2) Deficits in depth perception are common, as any misalignment of the two eyes during early childhood due to ?squint? or ?lazy eye? can prevent the development of binocular neurons; those sensitive to input from both eyes. Although these conditions can often be corrected surgically, not all children regain their binocular vision. We will investigate the neural responses in such subjects lacking binocular vision to examine how their brains process information differently from people with normal binocular vision.
3) The amount of detail that can be seen with fMRI depends on various factors, but an important one is the strength of the magnet used for the experiments. We are very fortunate in Oxford as we will have access to a very strong magnet that we will use to investigate the very fine organisation believed to underlie the perception of depth.

We propose to use high resolution, high field-strength functional magnetic resonance imaging (fMRI) to determine how the human visual cortex processes binocular depth. Using 3-Tesla or 7-Tesla, state-of-the-art, scanning methods, we will image, at a much higher resolution than before, the organisation for binocular disparity in sub-compartments of human visual cortical areas.

Our brains can compute information about the depth of objects by exploiting the slightly different images on the retinas of the two eyes. However, the development of binocular vision can be disrupted in childhood, often leading to permanent visual deficits, typically amblyopia. Subjects with normal binocular vision show a link between the amount of neural activity and psychophysical performance in many visual cortical areas. Interestingly, however, our recent work has shown that the fMRI responses of lateral occipital areas LO-1 and LO-2 appear to be driven primarily by the disparity of the stimulus, regardless of the performance of the subject. Thus, these areas may have a pure stimulus-related signal, rather than a signal mingled with other factors, such as attention or task difficulty.

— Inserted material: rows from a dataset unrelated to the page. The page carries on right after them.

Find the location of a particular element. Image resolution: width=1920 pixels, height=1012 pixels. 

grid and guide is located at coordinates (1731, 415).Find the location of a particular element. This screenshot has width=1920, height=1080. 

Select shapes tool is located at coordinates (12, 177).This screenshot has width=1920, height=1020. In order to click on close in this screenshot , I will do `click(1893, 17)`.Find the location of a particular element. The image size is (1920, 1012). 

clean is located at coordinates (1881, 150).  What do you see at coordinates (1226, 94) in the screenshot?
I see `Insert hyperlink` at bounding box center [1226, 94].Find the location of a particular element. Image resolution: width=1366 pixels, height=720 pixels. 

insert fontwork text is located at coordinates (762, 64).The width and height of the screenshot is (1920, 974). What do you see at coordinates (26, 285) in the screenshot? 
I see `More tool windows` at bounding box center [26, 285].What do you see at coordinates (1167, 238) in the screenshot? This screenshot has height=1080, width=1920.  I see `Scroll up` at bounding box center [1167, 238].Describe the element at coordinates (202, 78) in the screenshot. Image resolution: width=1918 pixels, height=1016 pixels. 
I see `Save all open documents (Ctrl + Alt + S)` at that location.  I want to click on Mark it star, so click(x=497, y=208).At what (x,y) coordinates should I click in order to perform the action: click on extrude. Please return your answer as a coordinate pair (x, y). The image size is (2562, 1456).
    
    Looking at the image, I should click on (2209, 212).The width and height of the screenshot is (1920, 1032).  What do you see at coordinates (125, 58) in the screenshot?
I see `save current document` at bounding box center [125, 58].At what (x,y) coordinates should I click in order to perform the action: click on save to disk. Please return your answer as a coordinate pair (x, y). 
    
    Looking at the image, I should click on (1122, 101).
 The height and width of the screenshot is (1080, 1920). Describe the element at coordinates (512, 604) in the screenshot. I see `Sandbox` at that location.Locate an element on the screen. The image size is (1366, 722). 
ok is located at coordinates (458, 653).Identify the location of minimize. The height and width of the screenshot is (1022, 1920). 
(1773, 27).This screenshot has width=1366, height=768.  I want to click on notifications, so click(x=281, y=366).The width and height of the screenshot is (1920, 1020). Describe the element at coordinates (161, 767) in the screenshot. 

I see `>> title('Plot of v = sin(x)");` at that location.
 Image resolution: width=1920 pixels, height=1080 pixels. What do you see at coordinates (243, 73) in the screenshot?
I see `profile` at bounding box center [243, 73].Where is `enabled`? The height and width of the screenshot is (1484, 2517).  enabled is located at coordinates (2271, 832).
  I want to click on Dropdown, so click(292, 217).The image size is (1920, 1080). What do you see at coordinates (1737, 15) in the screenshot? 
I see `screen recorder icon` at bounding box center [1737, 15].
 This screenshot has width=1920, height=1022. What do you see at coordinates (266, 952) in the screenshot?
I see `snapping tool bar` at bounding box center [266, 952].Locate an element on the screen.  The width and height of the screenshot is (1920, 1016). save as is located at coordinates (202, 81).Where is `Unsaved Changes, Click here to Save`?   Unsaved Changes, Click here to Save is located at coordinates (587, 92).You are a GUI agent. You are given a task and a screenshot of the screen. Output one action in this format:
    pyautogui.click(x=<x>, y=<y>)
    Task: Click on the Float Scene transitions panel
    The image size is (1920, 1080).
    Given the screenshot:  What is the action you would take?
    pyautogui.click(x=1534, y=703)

To investigate this hypothesis further, Part 1 aims (i) to use multivariate analysis to determine whether these areas can resolve different disparities within the stimulus and (ii) to correlate the levels of neural activation to disparity-defined stimuli with the ability of the subject to detect binocular depth. Comparisons across several of the multiple, independently-defined visual areas will indicate whether the neural activation of LO-1 & LO-2 is indeed tightly linked to the disparity stimulus alone.

One of our longer-term, strategic goals is to develop MRI into a tool for evaluating the efficacy of treatments for amblyopia. Part 2 of this project will measure the neural activity in two simple binocular experiments in patients with dysfunctional binocular vision. The patients will be classified according to the severity of their condition, allowing a correlation between neural activity and binocular performance.

Recent optical imaging studies have confirmed long-standing claims of a functional organisation for disparity within the identifiable compartments of cortical area V2 in non-human primates, suggesting the importance of depth processing in the visual system. This architecture has never been mapped functionally in humans, but should be within the reach of the new 7-Tesla scanner at FMRIB. Combined with the imaging of ocular dominance columns in V1, it will be possible to image compartments of cortical areas that may be altered in binocular dysfunction.